As ações da Embraer (EMBJ3) recuaram 28% desde o pico registrado em janeiro de 2026, desempenho que fica 22 pontos percentuais (p.p.) aquém do observado entre as gigantes globais dos setores de Aeroespacial e Defesa. O movimento de desvalorização desencadeou debates intensos nas mesas de análise, com instituições financeiras apontando que o ajuste de preços superou amplamente as mudanças efetivas nos fundamentos da companhia.

Dinâmica da Correção e Revisões de Lucro

O recuo recente foi precipitado por uma sequência de eventos macro e corporativos: um guidance (orientação de resultados fornecida pela gestão) para 2026 considerado conservador, a escalada nos custos de combustível — que impacta diretamente as expectativas de demanda por novas aeronaves — e os resultados do 1º trimestre de 2026 (1T26) ligeiramente abaixo do consenso de mercado. Após a divulgação desses números, a estimativa mediana de EBITDA (indicador que mede a geração de caixa operacional antes de juros, impostos, depreciação e amortização) para o ano foi rebaixada em 8%. Contudo, enquanto as projeções caíram nesse patamar, o papel perdeu cerca de 15% apenas nesse período. Segundo a Bradesco BBI, a revisão real de expectativas de lucro ficou restrita a apenas 1%, sinalizando que a punição no pregão foi desproporcional à realidade operacional.

Visão das Instituições e Múltiplos de Mercado

A Bradesco BBI identifica na atual configuração uma janela tática, argumentando que a tese de expansão estrutural permanece sólida. A carteira de pedidos (backlog, conjunto de contratos firmados e não entregues) assegura visibilidade de receita por aproximadamente 5 anos na aviação comercial e 3 anos no segmento executivo. A instituição destaca que o ativo opera a 9,9 vezes o múltiplo EV/Ebitda (Enterprise Value, ou Valor da Firma, dividido pelo Ebitda), refletindo um desconto de cerca de 25% em relação aos pares internacionais. A XP Investimentos publicou nota em meados de maio, classificando a volatilidade pós-balancete como exagerada e reiterando perspectiva positiva com preço-alvo de US$ 70,00 por ADS (American Depositary Shares, recibos de ações negociados nos EUA), equivalente a R$ 87,00 por ação local. A casa minimizou o peso do início do ano, atribuindo os resultados fracos à sazonalidade e a efeitos pontuais não recorrentes.

Instituição / MétricaIndicadorValor / Referência
Bradesco BBIPreço-alvo fim/2026R$ 110,00
XP InvestimentosPreço-alvo fim/2026R$ 87,00 (US$ 70,00/ADS)
Consenso de MercadoRevisão EBITDA 2026-8%
Avaliação RelativaDesconto vs. Pares Globais~25%

O que isso significa para o investidor

Para o investidor pessoa física, a dissonância entre a cotação e os indicadores contábeis exige análise criteriosa. A manutenção do backlog oferece uma camada de proteção contra turbulências de curto prazo, enquanto a expectativa de recomposição de margens e a dissipação dos efeitos iniciais de 2026 apontam para um cenário mais estável. A eventual supressão das tarifas norte-americanas — já desconsideradas nas novas projeções — e possíveis reembolsos funcionam como catalisadores de reprecificação. O ativo apresenta características defensivas vinculadas à carteira firme, mas mantém exposição cíclica típica do setor. A estratégia deve considerar a alocação de capital em função do horizonte de investimento e da tolerância a oscilações cambiais, dado que parte significativa da receita é dolarizada.

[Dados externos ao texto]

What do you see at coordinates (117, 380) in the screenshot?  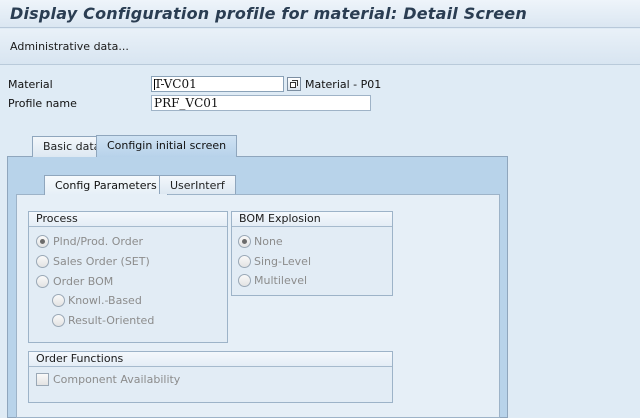 I see `component-availability-label: Component Availability` at bounding box center [117, 380]. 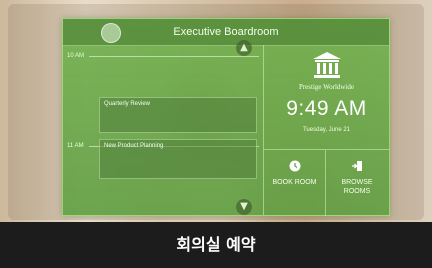 I want to click on book-room-label: BOOK ROOM, so click(x=294, y=182).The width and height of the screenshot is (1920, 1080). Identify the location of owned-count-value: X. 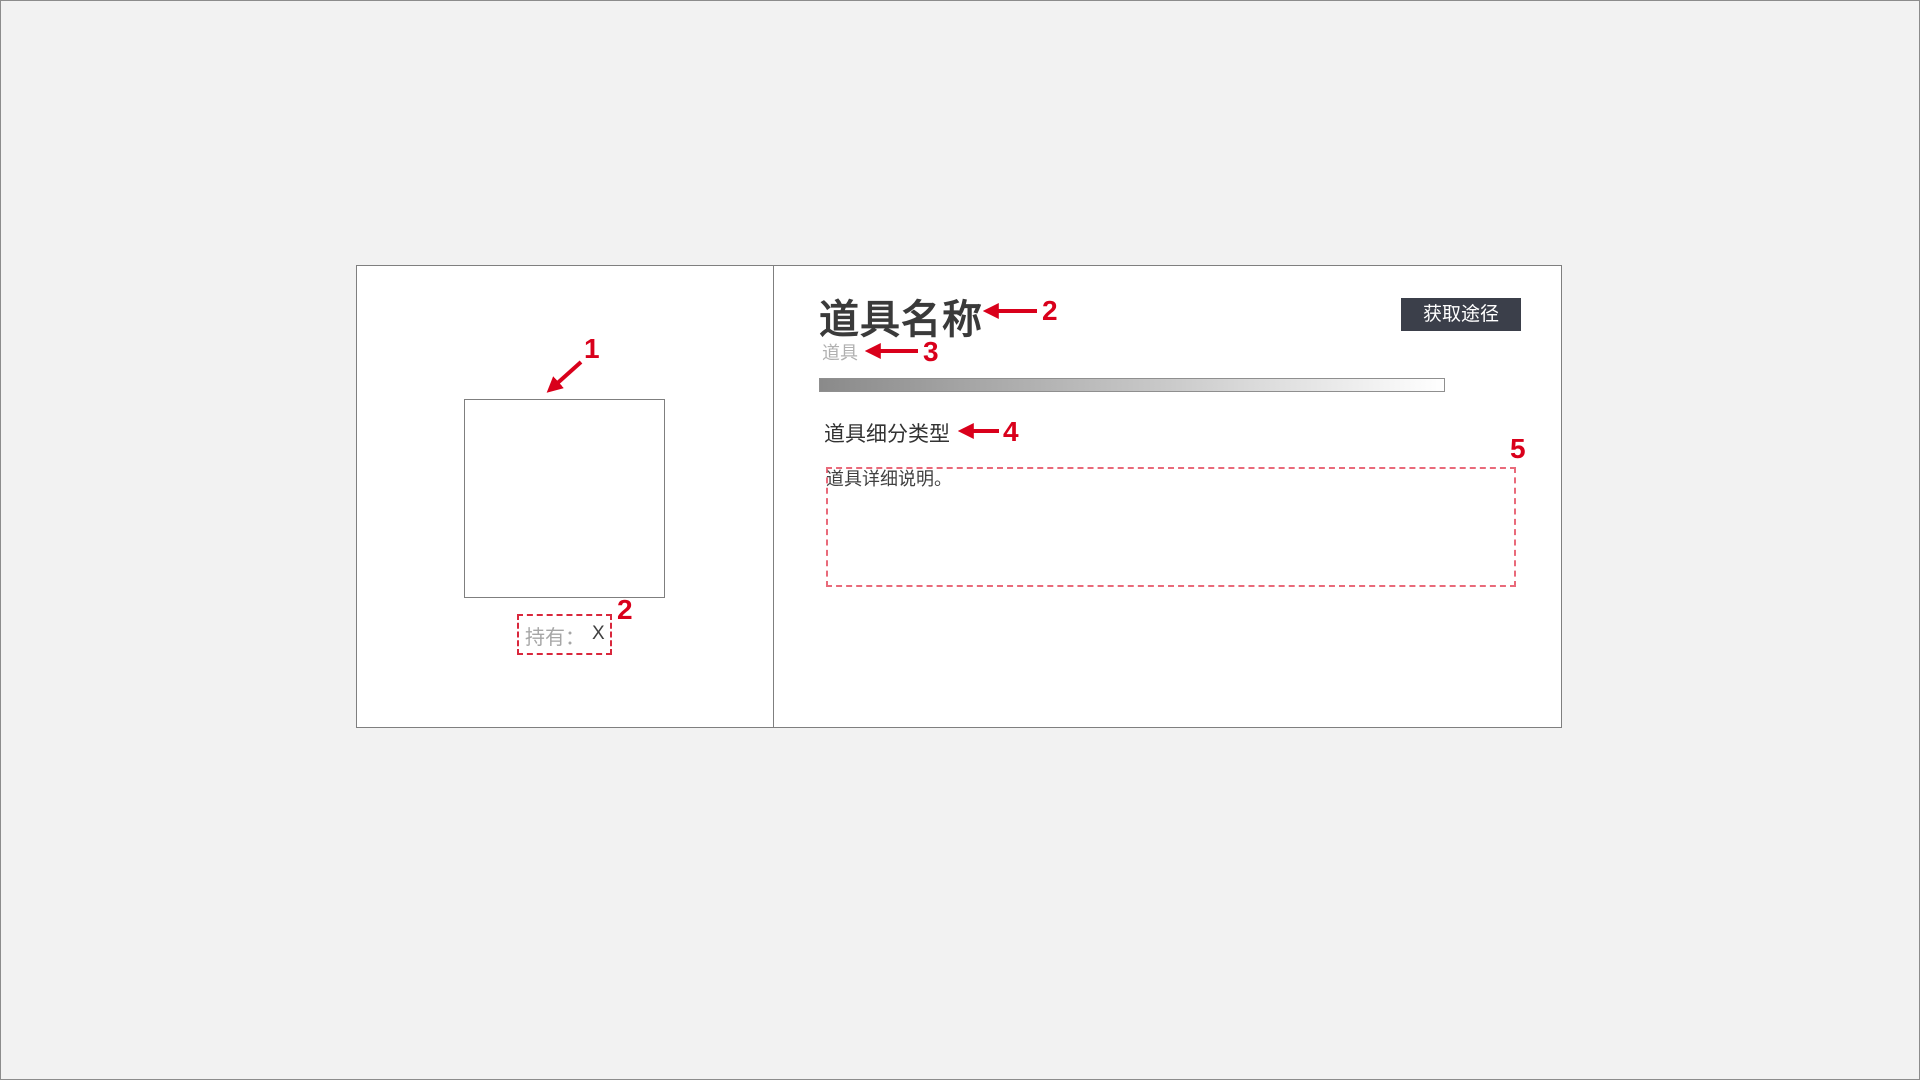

Riscos e Fatores de Atenção

  • Volatilidade nos custos operacionais: flutuações no preço do combustível e de insumos aeronáuticos podem pressionar as margens brutas.
  • Execução da cadeia de suprimentos: atrasos na entrega de componentes ou na produção do backlog impactam o fluxo de caixa e a conversão de pedidos em receita.
  • Cenário macroeconômico e tarifário: persistência de barreiras alfandegárias internacionais ou mudanças abruptas na política de defesa.
  • Cronograma de inovação: o projeto Eve (aviação urbana elétrica) depende da aprovação regulatória prevista para 2027, sujeita a validações técnicas e de segurança.

Perspectiva e Próximos Passos

O mercado acompanhará de perto os eventos setoriais do setor aeroespacial nos próximos meses, onde novos contratos — especialmente na divisão de Defesa, com foco no caça C-390 — podem acelerar o processo de reprecificação. Os investidores devem monitorar os indicadores de recomposição de margens nos próximos relatórios trimestrais, a efetiva dissipação dos efeitos pontuais do primeiro semestre e o cronograma de certificação do projeto Eve rumo a 2027. A combinação de visibilidade de longo prazo com múltiplos comprimidos configura um cenário de monitoramento ativo para os próximos ciclos de resultados.